How to create a custom private client app in Azure

1. Log in to portal.azure.com with an account that has sufficient rights to register new applications.
2. Go to Azure Active Directory.
3. Click App registrations.

4. Click New registration.

5. Enter a name for your custom application and choose Accounts in this organizational directory only (Single tenant).

6. Click Register.
7. Now click API permissions.

8. Click Add a permission.

9. Click Microsoft Graph.

10. Click Application permissions.

11. In the Select permissions search box, type Send. Click the down symbol next to Mail and then tick the Mail.Send checkbox.

12. Now we need to grant admin consent for the application to use the Mail.Send permission. Click the Grant admin consent for tenantname button.

13. Click Yes to confirm.

14. Now that the permissions have been set, we need to create an application secret that will be used by Print Director to log in and send emails. Click the Overview button to return to the app details.

15. Click Add a certificate or secret.

16. Now click New client secret.

17. Fill in the Description and Expires Note that after the expiry, any Print Director Email Send Accounts that are using this app will stop working. A new secret will need to be created and stored in the PD Email Send Account.

18. Now the secret will be created. The Value must be copied immediately and stored securely. This is because the portal will redact the Value after a short time. If you lose the secret value, a new secret will need to be created. Click the copy button and paste the value somewhere secure (e.g. directly into the email account settings in Resource Manager).

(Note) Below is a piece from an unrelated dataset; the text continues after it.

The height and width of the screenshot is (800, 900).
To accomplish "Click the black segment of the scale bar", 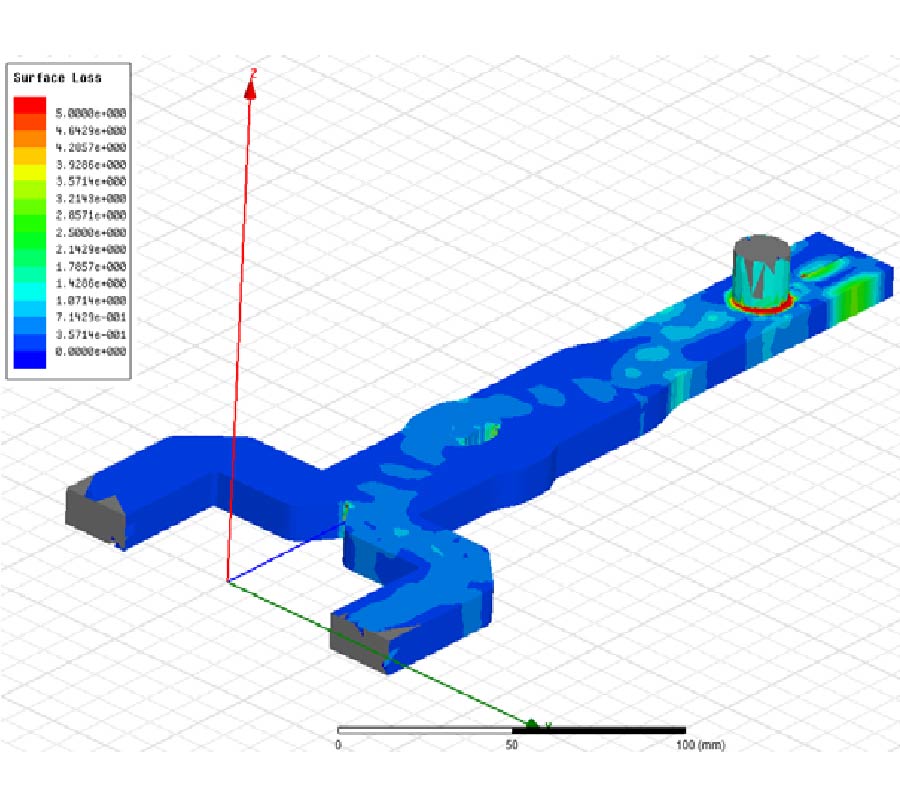I will pos(598,731).
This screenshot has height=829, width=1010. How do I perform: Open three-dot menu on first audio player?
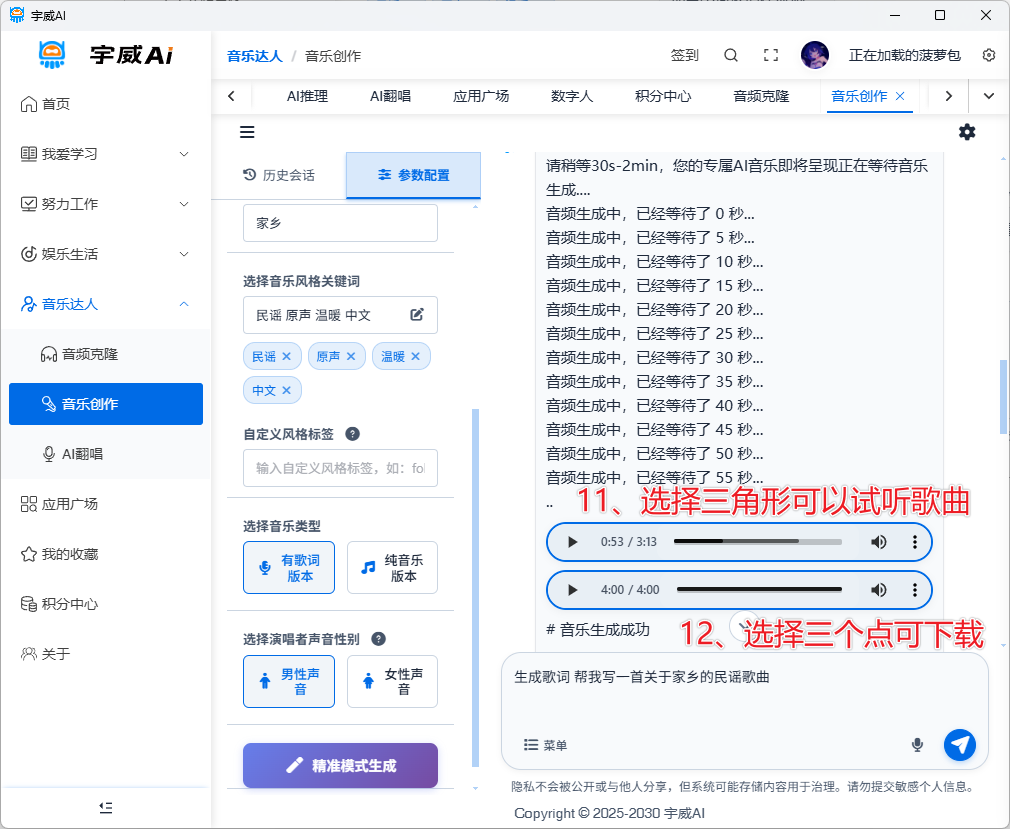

19. Now that the secret is created, the MS Graph application authentication record can be created in Print Director. Click the Overview button to get the values that will be required:

20. Paste them into the correct boxes in the MS Graph application authentication record. To create an Email Send Account using MS application authentication:
    • In Resource Manager, navigate to Email Management > Email Send Accounts.
    • Click Add.
    • Enter a name for the account.
    • Change the Sending service type dropdown to MS Graph application authentication.
    • Click the … button next to the Client app dropdown.
    • Click the New button.
    • Enter any name for the custom application.
    • Paste the values copied from the Application Overview details (along with the client secret) into the fields and click OK.